Twine is a command line tool for managing your strings and their translations. These strings are all stored in a master text file and then Twine uses this file to import and export strings in a variety of file types, including iOS and Mac OS X
.strings files as well as Android
.xml files. This allows individuals and companies to easily share strings across multiple projects, as well as export strings in any format the user wants.
Twine is most easily installed as a Gem.
$ gem install twine
You can also run Twine directly from source. However, it requires rubyzip in order to create and read standard zip files.

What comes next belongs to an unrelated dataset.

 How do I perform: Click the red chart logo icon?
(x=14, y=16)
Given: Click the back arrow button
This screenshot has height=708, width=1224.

$ gem install rubyzip $ git clone git://github.com/mobiata/twine.git $ cd twine $ ./twine --help
Make sure you run the
twine executable at the root of the project as it properly sets up your Ruby library path. The
bin/twine executable does not.
Twine stores all of its strings in a single file. The format of this file is a slight variant of the Git config file format, which itself is based on the old Windows INI file format. The entire file is broken up into sections, which are created by placing the section name between two pairs of square brackets. Sections are optional, but they are a recommended way of breaking your strings into smaller, more manageable chunks.

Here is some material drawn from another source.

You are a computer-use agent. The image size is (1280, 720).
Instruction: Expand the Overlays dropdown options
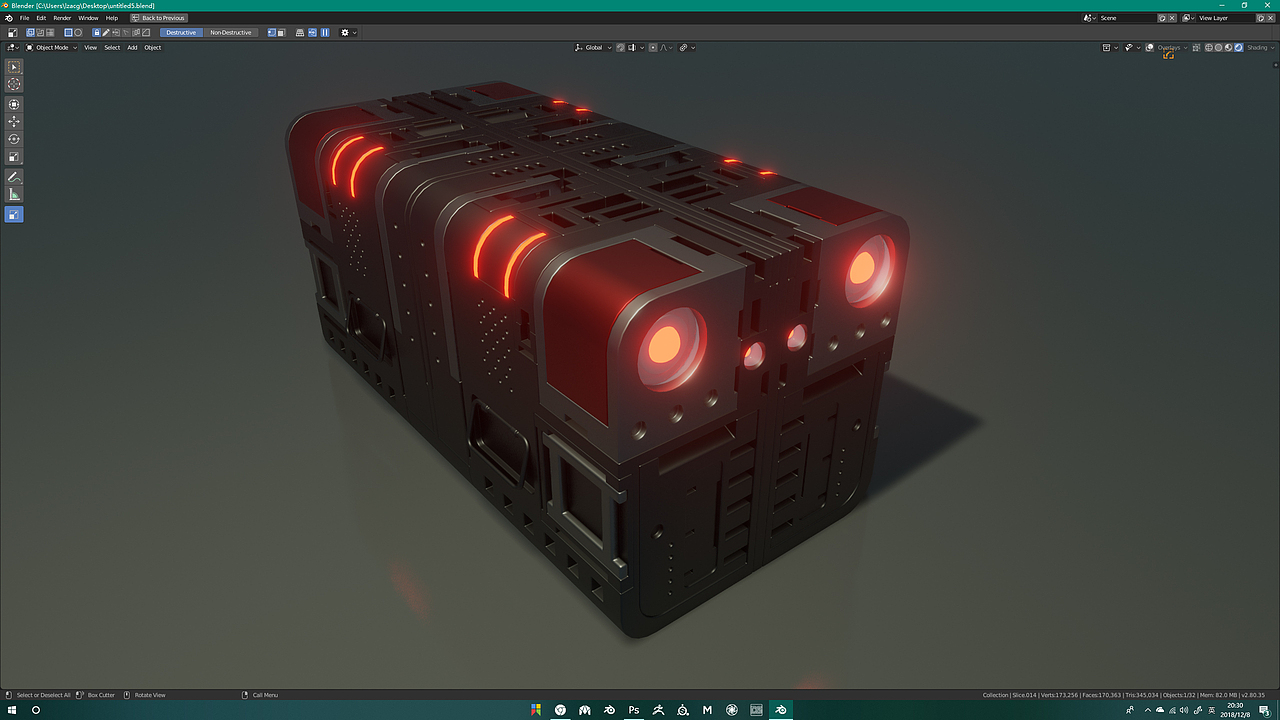point(1186,47)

Each grouping section contains N string definitions. These string definitions start with the string key placed within a single pair of square brackets. This string definition then contains a number of key-value pairs, including a comment, a comma-separated list of tags (which are used by Twine to select a subset of strings), and all of the translations.

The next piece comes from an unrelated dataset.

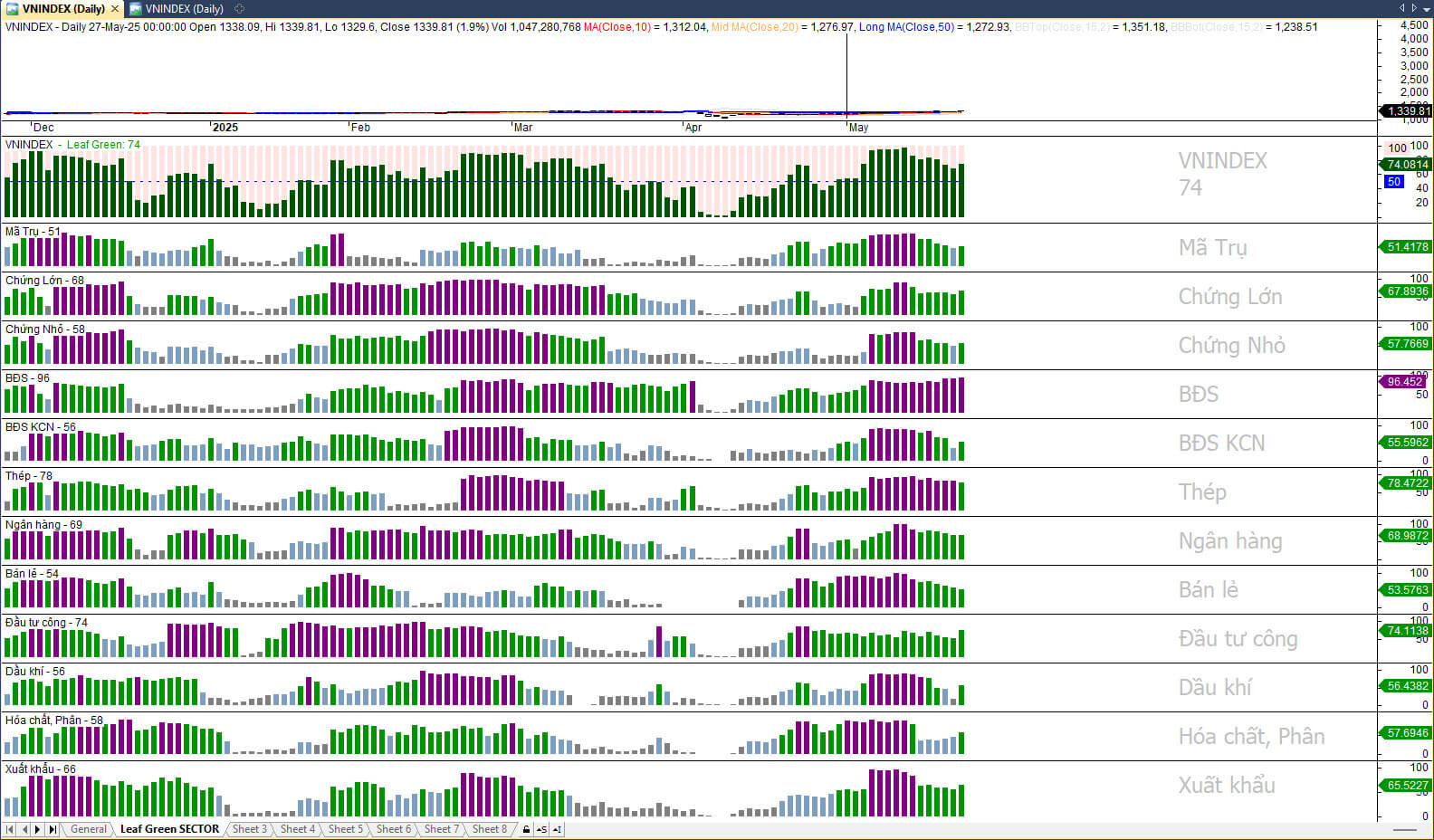Open the window list dropdown arrow
The height and width of the screenshot is (840, 1434).
pyautogui.click(x=1427, y=8)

Tags are used by Twine as a way to only work with a subset of your strings at any given point in time. Each string can be assigned zero or more tags which are separated by commas. Tags are optional, though highly recommended. You can get a list of all strings currently missing tags by executing the
Whitepace in this file is mostly ignored. If you absolutely need to put spaces at the beginning or end of your translated string, you can wrap the entire string in a pair of
` characters. If your actual string needs to start and end with a grave accent, you can wrap it in another pair of
` characters. See the example, below.
[[General]] [yes] en = Yes es = Sí fr = Oui ja = はい [no] en = No fr = Non ja = いいえ [[Errors]] [path_not_found_error] en = The file '%@' could not be found. tags = app1,app6 comment = An error describing when a path on the filesystem could not be found. [network_unavailable_error] en = The network is currently unavailable. tags = app1 comment = An error describing when the device can not connect to the internet. [[Escaping Example]] [list_item_separator] en = `, ` tags = mytag comment = A string that should be placed between multiple items in a list. For example: Red, Green, Blue [grave_accent_quoted_string] en = ``%@`` tags = myothertag comment = This string will evaluate to `%@`.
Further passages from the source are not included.